# Best Waders



## pheasantphool (Nov 30, 2007)

I'm looking at having my wife buy me a new pair of waders for Christmas and was wondering what you guys would recommend? I want the light-weight material (non-neoprene) and I think I want a bootfit model as they may be more comfortable and less likely to leak than what I have now(Hodgmans light weight model)-What do you think?


----------



## krc.humpy (Sep 17, 2007)

I would not recommend bootfoot waders, hodgmans just are not very good waders so they leak quickly. I have had a pair of simms and really like them, they have lasted for 4 years now and still working good. I think you will get more comfort from separate pair of wading boots too, I have simms rivershed and like them, Chota has a new pair of boots that look pretty sweet though and have heard good things about Chota gear.


----------



## Nor-tah (Dec 16, 2007)

I have had the Simms Freestones for two seasons now. They have been GREAT!! Last trip out I got my first leak after probably 80 trips of heavy use. I paid 10 bucks to ship them to Simms and they said that since it was on the neoprene bootie they would replace it for free. I upgraded to the G3 convertibles. Should be here on Monday. Seriously dude, Simms are the real deal and they stand behind their products. You could buy some more hodgemans but you will be buying 3-4 pairs of those by the time the simms wear out. FishTech has the Freestones for 199.99. I have the Chota boots and they have been great for the money!!
http://www.cabelas.com/cabelas/en/templ ... 0123456789
These look ok too for the price.
http://www.cabelas.com/cabelas/en/templ ... 637830986a


----------



## flyguy7 (Sep 16, 2007)

I agree with Nor-tah 100% on this. I have worn the hell out of about every wader out there and Simms is the only company that puts out an exceptionally durable wader. I also have the G3 convertibles and what an ingenious design! I wore Patagonia (SST+, Wadermaster, Wadermaster II's) waders for years because I like the convertible design, but they always blew apart in the seams. I averaged about 4 pairs of them a year. Before I got my G3 convertibles, I had a pair of the Simms G4 pros and they were bomber as well. 176 days before my first pinhole leak.

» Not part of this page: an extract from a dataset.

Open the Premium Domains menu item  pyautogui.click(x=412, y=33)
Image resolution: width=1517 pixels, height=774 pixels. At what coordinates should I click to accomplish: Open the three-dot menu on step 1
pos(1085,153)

As far as bootfoot vs. stocking foot, i much prefer stockingfoot but I will give you some pros and cons to each design...

Stockingfoot - 
-Better fitting boots make for a much more comfortable day on the river
-better ankle support
-Boots usually fall apart before waders do so you don't have to buy a new pair of waders
-many more choices in sole options such as aquastalth, sticky rubber, studded rubber, or studded felt (bootfoot waders usually only come with a lug or felt soles. Felt soles are rarely stiched on which becomes a durability issue)

Bootfoot - 
-ease of use
-warmer feet (because bootfoot waders fit looser in the feet and ankles, you get better circulation as well as room for more layers and thicker socks. This is why bootfoot waders are now primarily used by winter steelheaders who spend hours upon hours wading deep in cold water.)


----------



## orvis1 (Sep 7, 2007)

I bought G3's and have had them for about 4 years still going strong! Sims waders are good pricey but good


----------



## wyogoob (Sep 7, 2007)

Simms G4Zs for me:

See my full report at:
viewtopic.php?f=5&t=8787&st=0&sk=t&sd=a&hilit=zipper

The zipper has held up fine; no leaks. I wish it was 2 inches lower. :lol:


----------



## Leaky (Sep 11, 2007)

Well, I was kind of a "doubtintg Thomas" to the expense of Simms Gore Tex. vs cost of cheap Hodgeman Neoprenses but I took the plunge. My Hodgemans Neoprene were the wader of choice. Problem was they would only last me a couple of years until I just couldn't keep up with the repairs necessary to keep em serviceable. So I spent about $199 about 5-6 years ago and took the leap. I'm not going to say that they are perfect. I've had to repair pin hole leaks and seam leaks over the last few years but now that that is done they just keep going on , and on, and have for the $ surpassed paying the $ for replacement neoprens. What I bought? That's the question. I can remember was, they were Light wt. breathables and were the less expensive model. You may have to spend some time repairing pin hole leaks and seam leaks but there are web sites how to repair and are a lot more effective than repair of neoprenes. That's my 2 cents.  Next Buy will be Simms Gore Tex. G-3 or something equivalent.


----------



## wyogoob (Sep 7, 2007)

Hang on to them neoprene waders Leaky. I prefer my old camo neoprenes over the breathables in the dead of the winter.


----------



## Leaky (Sep 11, 2007)

As a matter of fact, I still have the neoprenes. So far 5-6 years, I just wear more stuff under the breathables.


----------



## OPED (Jan 24, 2009)

I had the same situation a few years back. I was going through a pair of breathables (hodgmans usually) every couple of years. Finally saved up and bought the Simms Guidewear. My wife was not too happy about the cost of them, but this is year three with them and I love them.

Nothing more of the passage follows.